- What to produce -
Keep only those lines of the records that include the string "display".

- Supplied material -
########
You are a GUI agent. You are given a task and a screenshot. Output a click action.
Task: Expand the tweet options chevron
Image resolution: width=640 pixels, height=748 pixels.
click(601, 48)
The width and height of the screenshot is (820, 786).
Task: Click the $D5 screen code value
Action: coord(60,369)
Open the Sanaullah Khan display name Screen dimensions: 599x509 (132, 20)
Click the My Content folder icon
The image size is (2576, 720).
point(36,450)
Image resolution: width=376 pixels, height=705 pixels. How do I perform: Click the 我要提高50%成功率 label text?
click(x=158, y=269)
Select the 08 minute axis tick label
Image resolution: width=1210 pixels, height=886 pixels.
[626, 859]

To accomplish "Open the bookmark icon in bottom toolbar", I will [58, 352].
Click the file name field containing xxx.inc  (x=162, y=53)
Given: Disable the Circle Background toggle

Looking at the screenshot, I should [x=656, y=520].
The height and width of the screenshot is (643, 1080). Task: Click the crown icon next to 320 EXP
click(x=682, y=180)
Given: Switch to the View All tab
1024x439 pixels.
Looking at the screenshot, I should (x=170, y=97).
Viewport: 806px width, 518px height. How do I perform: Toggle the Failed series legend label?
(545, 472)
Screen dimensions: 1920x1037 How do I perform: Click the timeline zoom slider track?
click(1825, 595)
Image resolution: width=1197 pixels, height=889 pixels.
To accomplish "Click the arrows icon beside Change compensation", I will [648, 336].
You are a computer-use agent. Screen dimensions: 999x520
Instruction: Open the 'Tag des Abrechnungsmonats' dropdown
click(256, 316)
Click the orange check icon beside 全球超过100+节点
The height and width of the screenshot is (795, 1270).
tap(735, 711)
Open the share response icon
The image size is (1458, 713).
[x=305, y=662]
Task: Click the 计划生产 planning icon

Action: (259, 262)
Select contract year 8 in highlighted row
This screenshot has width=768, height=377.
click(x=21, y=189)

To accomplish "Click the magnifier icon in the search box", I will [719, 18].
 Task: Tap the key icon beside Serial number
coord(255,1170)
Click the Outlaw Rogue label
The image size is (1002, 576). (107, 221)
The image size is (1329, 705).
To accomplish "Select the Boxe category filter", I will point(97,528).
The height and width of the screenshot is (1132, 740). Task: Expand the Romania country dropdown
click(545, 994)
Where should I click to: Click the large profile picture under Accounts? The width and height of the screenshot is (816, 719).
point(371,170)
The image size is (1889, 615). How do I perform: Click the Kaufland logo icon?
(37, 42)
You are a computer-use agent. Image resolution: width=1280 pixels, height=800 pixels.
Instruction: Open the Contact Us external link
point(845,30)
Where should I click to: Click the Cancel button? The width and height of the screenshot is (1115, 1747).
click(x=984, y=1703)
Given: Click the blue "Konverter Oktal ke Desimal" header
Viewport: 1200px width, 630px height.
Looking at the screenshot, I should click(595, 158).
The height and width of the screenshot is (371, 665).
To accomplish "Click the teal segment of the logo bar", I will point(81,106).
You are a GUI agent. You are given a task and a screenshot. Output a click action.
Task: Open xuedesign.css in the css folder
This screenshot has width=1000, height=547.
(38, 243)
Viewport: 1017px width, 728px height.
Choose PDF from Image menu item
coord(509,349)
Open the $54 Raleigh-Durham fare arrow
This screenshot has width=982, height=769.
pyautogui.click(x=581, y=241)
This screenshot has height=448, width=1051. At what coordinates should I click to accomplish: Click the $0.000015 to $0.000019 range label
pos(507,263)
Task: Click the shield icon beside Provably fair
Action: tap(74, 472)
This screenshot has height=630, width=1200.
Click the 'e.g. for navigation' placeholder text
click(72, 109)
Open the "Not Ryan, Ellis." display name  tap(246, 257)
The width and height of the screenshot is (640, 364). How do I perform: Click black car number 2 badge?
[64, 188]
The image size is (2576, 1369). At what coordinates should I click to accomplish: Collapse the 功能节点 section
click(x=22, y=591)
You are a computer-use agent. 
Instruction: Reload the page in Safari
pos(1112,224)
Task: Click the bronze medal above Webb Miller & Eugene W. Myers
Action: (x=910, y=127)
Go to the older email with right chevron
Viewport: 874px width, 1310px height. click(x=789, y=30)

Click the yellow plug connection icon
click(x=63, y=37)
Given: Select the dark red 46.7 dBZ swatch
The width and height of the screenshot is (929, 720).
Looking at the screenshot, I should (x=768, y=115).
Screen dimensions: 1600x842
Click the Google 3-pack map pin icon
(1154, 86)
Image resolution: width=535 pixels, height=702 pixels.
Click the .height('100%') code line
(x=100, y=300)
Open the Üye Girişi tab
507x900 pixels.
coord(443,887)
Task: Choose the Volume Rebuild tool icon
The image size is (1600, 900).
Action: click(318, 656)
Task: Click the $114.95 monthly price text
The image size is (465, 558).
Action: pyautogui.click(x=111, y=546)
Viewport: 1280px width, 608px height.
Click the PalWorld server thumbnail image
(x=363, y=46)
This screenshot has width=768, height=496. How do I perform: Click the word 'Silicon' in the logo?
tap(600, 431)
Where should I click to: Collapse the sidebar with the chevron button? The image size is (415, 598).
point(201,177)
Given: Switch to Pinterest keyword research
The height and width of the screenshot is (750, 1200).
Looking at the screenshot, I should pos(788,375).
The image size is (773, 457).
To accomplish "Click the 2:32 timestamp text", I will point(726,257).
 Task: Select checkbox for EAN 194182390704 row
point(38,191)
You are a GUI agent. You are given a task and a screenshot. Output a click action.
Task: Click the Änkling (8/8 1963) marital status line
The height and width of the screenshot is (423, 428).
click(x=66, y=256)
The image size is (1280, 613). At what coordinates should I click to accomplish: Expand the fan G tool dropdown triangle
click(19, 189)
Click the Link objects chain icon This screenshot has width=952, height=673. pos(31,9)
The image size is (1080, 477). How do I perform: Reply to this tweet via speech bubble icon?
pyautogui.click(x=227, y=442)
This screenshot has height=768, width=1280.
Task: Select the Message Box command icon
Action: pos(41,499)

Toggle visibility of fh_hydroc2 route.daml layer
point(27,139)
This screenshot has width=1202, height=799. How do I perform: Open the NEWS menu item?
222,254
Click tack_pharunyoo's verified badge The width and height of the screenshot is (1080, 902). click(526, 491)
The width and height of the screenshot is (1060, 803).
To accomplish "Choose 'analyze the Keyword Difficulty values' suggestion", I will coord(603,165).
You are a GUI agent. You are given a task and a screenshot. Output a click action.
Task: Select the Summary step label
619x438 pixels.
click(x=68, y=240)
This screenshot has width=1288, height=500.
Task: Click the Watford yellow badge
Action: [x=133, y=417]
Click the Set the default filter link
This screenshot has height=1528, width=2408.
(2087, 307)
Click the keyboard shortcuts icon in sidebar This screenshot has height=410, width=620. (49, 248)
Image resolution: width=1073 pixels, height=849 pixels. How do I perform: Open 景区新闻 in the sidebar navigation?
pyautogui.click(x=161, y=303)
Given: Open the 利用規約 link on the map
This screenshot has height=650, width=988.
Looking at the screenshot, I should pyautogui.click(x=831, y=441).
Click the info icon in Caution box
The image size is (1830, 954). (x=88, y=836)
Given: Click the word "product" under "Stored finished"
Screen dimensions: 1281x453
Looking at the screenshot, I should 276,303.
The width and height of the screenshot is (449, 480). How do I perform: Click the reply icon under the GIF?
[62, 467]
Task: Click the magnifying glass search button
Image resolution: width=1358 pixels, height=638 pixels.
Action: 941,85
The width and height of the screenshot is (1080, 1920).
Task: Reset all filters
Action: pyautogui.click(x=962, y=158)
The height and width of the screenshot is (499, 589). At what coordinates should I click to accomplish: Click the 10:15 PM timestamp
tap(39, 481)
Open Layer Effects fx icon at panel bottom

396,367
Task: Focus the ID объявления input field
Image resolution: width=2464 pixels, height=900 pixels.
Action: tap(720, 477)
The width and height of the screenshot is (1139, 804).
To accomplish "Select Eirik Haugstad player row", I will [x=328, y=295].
########
- Answer for the task -
Open the Sanaullah Khan display name Screen dimensions: 599x509 (132, 20)
Open the "Not Ryan, Ellis." display name  tap(246, 257)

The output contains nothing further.